WHAT YOU NEED TO DO: Convert the entries starting at the line containing "Click the Vis" and ending at the line containing "[x=72, y=24]" into a two-column CSV with the columns entry_text and answer, one row per entry. Put each field in double quotes and replace any line breaks with spaces.

Data items:
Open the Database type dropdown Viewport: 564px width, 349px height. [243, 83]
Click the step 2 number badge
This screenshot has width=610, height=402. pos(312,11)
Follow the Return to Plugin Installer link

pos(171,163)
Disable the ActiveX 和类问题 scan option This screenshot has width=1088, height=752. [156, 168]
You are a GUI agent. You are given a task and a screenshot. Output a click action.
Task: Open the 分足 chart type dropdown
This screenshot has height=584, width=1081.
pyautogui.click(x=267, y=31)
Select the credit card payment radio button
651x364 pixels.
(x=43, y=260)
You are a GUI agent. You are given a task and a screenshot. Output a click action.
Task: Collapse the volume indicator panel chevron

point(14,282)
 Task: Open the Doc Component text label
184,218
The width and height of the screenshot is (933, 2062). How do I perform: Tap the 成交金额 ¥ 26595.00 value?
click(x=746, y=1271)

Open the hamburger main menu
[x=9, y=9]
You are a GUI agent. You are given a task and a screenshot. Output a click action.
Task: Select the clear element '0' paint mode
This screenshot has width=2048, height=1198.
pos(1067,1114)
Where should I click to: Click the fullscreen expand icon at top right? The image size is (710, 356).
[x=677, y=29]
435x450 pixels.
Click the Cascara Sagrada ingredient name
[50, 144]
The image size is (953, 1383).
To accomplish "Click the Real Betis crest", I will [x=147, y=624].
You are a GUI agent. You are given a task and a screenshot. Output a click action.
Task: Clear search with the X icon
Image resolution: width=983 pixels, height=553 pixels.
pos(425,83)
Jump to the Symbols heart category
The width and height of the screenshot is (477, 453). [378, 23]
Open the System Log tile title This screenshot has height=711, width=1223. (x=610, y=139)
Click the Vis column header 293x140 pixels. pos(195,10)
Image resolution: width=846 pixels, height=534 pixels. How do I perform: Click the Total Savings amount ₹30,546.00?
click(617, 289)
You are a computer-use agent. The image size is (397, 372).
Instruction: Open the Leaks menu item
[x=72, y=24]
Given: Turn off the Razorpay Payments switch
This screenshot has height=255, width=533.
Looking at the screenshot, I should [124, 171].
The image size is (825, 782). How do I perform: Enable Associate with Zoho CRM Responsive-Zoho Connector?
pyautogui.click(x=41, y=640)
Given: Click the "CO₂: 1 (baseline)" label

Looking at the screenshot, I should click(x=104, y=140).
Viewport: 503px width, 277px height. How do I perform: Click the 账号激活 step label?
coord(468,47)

TASK ANSWER:
entry_text,answer
"Click the Vis column header 293x140 pixels.","pos(195,10)"
"Image resolution: width=846 pixels, height=534 pixels. How do I perform: Click the Total Savings amount ₹30,546.00?","click(617, 289)"
"You are a computer-use agent. The image size is (397, 372). Instruction: Open the Leaks menu item","[x=72, y=24]"